DDWMasterClock + DDWSlaveClock (mine, new).
- Pro: All slave clocks match the master’s tempo, beats, beatsPerBar, baseBarBeat (meter) etc. During testing, I found I couldn’t assume instantaneous network transmission so I added Kalman filters to stabilize. Multiple, independent timebases are supported by giving IDs to clocks; on the master machine, you could run as many clocks as needed, with independent tempi that you’re certain you started at the same time. (I’m pretty sure BeaconClock’s distributed approach would make that extremely difficult.)
- Con: In the master/slave model, slaves could drop out and rejoin, but if the master fails, sync would be lost and it may be impossible to recover. Sclang only. It’s new and hasn’t had a lot of testing.
LinkClock (Ableton Link)
- Pro: Extremely robust handling of network timing (probably better than mine). Interfaces with any Ableton Link capable software.
- Con: Well, the big negative is that it isn’t finished yet. You would have to build a specific branch yourself. Sclang is probably not handling server messaging latency correctly yet for LinkClock. That’s under discussion at github. (Also, for a bunch of reasons, my needs include backward compatibility with 3.9, and that will be impossible for Ableton Link support.)
So… with that, I’m throwing my classes out there and inviting people to test them – especially people who have access to 2 or 3 computers on a LAN.
If you have git, you can get it by:
Otherwise visit https://github.com/jamshark70/ddwOSCSyncClocks.
Basic usage is simple:
// On the master machine (substitute your tempo): TempoClock.default = DDWMasterClock(myTempo); // On the slave machines: TempoClock.default = DDWSlaveClock.new;
Wait a couple of seconds, and the slave clock should jump to the master’s beat count. Then you can use both clocks as normal TempoClocks (except, the slaves can’t change tempo or meter – they have to follow the master clock).

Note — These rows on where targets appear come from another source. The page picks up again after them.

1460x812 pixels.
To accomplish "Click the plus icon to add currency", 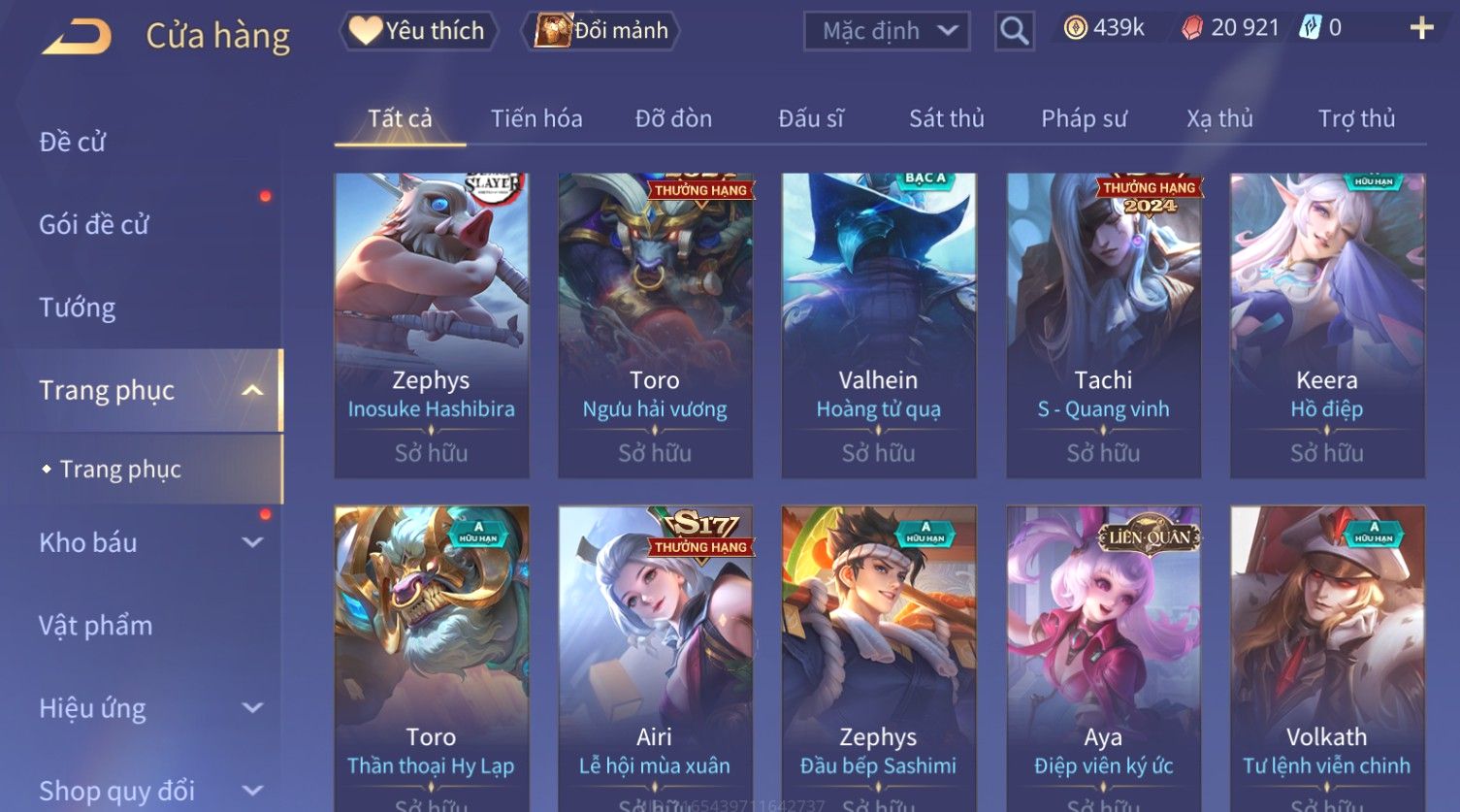I will coord(1421,28).
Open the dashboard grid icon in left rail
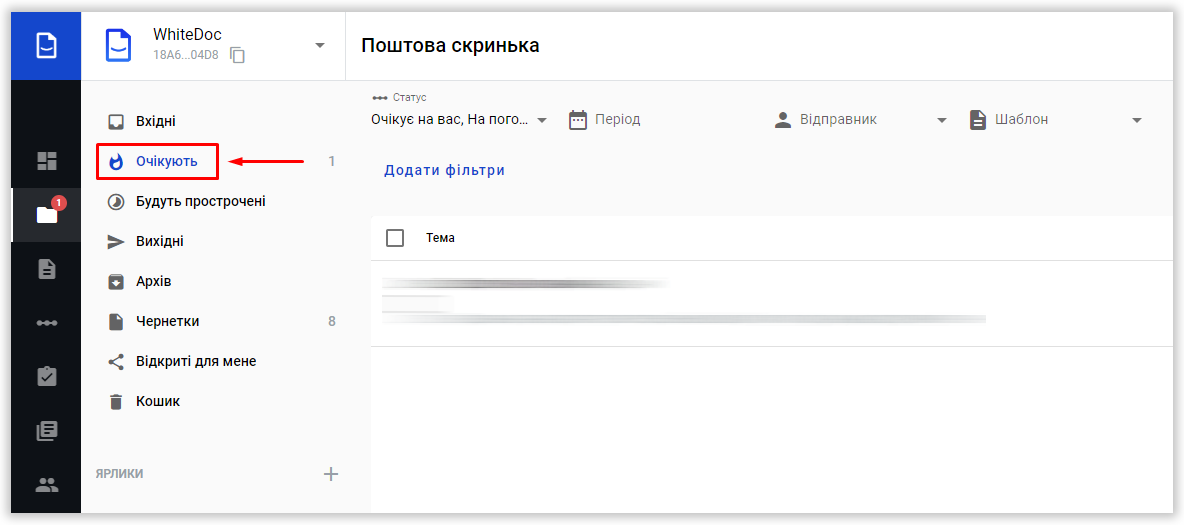1184x525 pixels. 47,161
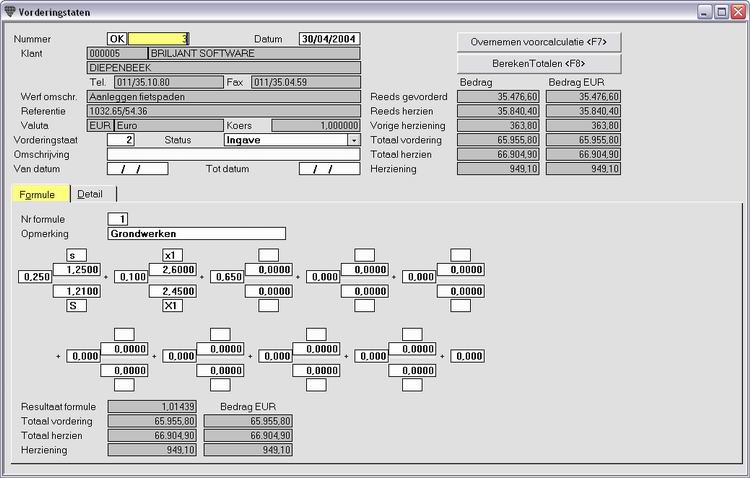Click the uppercase X1 symbol box
The image size is (750, 478).
tap(172, 305)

Here’s a short audio clip, where the drums are coming from one sclang instance, and hi-hats and bass from a different sclang instance. They are on the same machine, but for testing purposes, I’m adding random timing jitter between 50 and 125 ms to the calculations, to simulate really horrible network performance, and the result sounds musically acceptable to me.
So I’m cautiously optimistic about this approach (though I really need to take it into my media lab at school and run it on half a dozen computers at once).